Is this part of a growing trend?  Merely the sign of the times?

A statement (translated by Chto delat) from Collective Action in response to the series of attacks explains them as follows:

Recently, criminal attacks against the leaders of trade union and social movements have clearly increased. Among the latest such incidents, we should note the attacks against Carine Clément, a member of the working group and a leader of the Union of Coordinating Councils; Alexei Etmanov, leader of the labor union at Ford-Vsevolozhsk; Mikhail Beketov, leader of the movement to defend the Khimki Forest; and Sergei Fedotov, leader of the deceived land shareholders of the Moscow Region. In addition, a great many activists fighting the infill construction that is happening in all our cities have been attacked. There have been murders, in particular, of antifascist activists.

This is not a random phenomenon, but a clear trend: active citizens who try to restore justice and defend their legal rights are more and more often subjected to brute force. With no other arguments at its disposal, the opposite resorts to criminal methods. While it is clear that in each situation it is a different group of people who commissions these crimes, the overall tendency demonstrates that excellent conditions for the further escalation of this brutal method of “social dialogue” have been created in Russia today. These conditions include lawlessness, the lack of criminal liability for violations of the law by state officials or members of the ruling elite, universal corruption, and the hypercentralization of authority in the absence of any form of control from below. Many cases of “political” attacks on activists have still not been investigated, and the guilty parties not be found, which gives the assailants a sense of impunity and thus provokes further crimes.

We say, Enough!

We demand a maximally thorough and swift investigation of all assaults against all social activists, the transfer of these cases into a separate category, and the creation of a special investigative group within the Ministry of the Interior. We also demand that the public be kept informed about the course of these investigations.

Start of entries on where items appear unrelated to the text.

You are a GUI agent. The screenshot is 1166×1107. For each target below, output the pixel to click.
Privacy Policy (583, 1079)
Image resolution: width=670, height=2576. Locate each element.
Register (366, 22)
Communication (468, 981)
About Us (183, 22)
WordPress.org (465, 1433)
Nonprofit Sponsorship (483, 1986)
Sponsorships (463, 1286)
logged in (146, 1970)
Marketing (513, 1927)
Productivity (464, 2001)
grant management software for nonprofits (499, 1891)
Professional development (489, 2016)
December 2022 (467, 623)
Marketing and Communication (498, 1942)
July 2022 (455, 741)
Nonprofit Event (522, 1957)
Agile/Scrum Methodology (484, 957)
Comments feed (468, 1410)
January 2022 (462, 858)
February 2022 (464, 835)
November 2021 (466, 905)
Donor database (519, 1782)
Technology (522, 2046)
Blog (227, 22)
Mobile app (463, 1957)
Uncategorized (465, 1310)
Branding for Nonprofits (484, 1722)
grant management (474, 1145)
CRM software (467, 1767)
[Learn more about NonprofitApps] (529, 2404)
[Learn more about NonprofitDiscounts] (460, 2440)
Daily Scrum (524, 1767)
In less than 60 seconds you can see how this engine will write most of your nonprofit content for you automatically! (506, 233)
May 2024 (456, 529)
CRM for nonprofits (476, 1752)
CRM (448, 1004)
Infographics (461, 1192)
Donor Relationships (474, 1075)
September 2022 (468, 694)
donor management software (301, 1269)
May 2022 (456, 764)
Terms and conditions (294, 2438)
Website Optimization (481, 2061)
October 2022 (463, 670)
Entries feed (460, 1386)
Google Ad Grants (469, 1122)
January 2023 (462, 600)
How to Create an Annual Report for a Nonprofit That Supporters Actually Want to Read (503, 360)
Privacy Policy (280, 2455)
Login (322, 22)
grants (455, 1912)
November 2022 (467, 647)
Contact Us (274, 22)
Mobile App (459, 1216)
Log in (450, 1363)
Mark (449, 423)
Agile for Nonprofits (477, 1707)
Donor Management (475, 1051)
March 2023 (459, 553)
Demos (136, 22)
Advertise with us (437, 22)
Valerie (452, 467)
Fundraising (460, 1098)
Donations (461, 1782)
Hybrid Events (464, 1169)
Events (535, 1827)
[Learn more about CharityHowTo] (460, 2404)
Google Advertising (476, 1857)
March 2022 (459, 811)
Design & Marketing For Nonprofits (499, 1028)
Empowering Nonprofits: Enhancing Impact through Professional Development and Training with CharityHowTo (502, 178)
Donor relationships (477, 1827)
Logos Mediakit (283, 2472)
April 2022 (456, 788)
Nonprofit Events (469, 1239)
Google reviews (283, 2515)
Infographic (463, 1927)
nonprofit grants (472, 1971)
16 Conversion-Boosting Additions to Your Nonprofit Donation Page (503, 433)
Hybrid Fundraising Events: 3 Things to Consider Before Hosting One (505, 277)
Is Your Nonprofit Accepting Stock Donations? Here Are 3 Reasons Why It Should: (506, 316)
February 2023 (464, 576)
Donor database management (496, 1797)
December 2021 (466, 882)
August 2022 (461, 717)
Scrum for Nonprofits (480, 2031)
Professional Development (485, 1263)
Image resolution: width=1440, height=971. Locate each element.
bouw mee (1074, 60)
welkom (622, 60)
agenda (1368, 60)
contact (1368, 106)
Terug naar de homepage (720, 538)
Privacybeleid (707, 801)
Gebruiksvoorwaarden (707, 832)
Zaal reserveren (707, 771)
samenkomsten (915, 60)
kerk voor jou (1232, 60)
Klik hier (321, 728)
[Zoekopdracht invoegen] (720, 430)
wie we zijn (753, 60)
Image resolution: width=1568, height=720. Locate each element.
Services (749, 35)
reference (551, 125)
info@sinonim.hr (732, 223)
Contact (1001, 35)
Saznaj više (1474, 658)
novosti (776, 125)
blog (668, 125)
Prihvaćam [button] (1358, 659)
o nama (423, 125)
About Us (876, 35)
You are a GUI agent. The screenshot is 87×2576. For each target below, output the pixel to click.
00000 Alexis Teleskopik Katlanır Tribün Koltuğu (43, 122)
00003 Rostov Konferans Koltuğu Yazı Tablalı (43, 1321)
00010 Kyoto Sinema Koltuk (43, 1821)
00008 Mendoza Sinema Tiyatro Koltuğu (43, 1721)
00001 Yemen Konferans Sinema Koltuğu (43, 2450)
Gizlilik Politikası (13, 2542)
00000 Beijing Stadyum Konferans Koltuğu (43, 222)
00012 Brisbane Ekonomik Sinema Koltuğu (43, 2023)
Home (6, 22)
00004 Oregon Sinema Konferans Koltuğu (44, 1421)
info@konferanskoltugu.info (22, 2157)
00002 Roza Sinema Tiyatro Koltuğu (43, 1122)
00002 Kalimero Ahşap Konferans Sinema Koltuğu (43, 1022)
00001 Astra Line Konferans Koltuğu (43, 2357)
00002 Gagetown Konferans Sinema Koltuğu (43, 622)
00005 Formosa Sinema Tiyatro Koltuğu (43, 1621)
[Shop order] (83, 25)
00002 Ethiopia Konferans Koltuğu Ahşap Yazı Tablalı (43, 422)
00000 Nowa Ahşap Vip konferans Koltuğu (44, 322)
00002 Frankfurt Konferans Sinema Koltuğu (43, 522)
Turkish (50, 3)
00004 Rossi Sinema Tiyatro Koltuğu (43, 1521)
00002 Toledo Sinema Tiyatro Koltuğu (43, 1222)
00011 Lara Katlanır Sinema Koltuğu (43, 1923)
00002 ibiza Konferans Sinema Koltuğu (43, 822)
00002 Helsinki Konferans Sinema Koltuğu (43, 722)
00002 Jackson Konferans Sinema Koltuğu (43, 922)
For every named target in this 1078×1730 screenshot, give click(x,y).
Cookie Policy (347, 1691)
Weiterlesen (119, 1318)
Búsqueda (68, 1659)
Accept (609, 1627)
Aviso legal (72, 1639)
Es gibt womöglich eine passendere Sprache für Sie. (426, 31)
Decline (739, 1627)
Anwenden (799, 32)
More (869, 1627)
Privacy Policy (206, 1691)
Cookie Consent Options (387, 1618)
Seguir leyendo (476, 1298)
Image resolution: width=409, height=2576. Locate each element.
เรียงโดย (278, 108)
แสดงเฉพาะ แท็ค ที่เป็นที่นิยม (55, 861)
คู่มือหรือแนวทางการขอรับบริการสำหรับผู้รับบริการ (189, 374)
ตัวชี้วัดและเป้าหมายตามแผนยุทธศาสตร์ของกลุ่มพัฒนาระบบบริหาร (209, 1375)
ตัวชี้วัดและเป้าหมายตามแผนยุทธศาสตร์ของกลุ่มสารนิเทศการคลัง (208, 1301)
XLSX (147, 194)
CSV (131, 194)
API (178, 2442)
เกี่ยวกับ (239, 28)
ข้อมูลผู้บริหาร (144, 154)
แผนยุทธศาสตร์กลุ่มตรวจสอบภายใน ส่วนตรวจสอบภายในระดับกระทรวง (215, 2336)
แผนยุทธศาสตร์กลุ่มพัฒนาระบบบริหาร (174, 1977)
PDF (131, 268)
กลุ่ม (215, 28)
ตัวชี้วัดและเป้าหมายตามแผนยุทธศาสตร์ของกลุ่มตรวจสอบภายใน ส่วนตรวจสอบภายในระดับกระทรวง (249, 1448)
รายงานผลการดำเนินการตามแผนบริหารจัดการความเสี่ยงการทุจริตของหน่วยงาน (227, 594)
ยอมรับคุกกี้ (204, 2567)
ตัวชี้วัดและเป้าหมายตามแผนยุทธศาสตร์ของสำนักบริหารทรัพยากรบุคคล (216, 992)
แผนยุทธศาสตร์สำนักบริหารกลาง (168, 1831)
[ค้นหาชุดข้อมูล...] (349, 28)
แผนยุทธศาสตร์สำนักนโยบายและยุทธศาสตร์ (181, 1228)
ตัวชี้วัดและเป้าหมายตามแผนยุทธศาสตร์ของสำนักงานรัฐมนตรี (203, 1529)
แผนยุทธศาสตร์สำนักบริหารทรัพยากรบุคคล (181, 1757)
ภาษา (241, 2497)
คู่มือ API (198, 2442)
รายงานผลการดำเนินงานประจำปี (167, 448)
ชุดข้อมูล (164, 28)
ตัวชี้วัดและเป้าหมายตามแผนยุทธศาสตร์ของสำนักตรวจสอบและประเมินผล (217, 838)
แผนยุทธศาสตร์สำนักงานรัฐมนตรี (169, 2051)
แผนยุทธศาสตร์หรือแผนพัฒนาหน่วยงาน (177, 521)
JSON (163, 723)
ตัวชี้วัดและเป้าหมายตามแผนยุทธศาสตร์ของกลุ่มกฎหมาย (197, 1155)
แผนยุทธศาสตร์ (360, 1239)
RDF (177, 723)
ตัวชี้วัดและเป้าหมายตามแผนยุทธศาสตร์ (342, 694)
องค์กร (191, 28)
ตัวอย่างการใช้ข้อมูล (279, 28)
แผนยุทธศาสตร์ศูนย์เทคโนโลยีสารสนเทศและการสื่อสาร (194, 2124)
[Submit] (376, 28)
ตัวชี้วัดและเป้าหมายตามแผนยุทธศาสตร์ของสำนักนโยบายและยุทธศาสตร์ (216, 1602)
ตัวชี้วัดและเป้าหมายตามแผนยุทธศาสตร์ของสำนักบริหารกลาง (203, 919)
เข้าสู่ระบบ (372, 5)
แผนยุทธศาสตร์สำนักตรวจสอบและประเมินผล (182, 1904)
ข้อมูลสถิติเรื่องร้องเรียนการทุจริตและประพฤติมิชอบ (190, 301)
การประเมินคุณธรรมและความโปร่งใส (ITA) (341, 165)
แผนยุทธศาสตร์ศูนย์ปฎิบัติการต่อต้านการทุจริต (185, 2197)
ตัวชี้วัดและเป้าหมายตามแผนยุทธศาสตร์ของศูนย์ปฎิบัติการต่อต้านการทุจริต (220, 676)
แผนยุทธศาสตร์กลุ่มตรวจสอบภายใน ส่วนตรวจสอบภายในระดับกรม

We demand that the assailants be punished according to law whatever high-ranking patrons might support them.

We declare that we will not be intimidated by the method of violence and terror. We will continue our struggle for the social rights of our country’s citizens.

We appeal to the state authorities, who position themselves as the guarantee of “public order,” to make sure that “public order” is not violated by government officials. As it is, all we observe now is the arrests of old women and young activists at various assemblies, demonstrations or strikes, while we hear very little about arrests of corrupt state officials or unscrupulous employers. Down with this politics of double standards!

We declare that, given the situation, we consider it our right to use methods of self-defense and that we will use all possible means to assist and protect our comrades.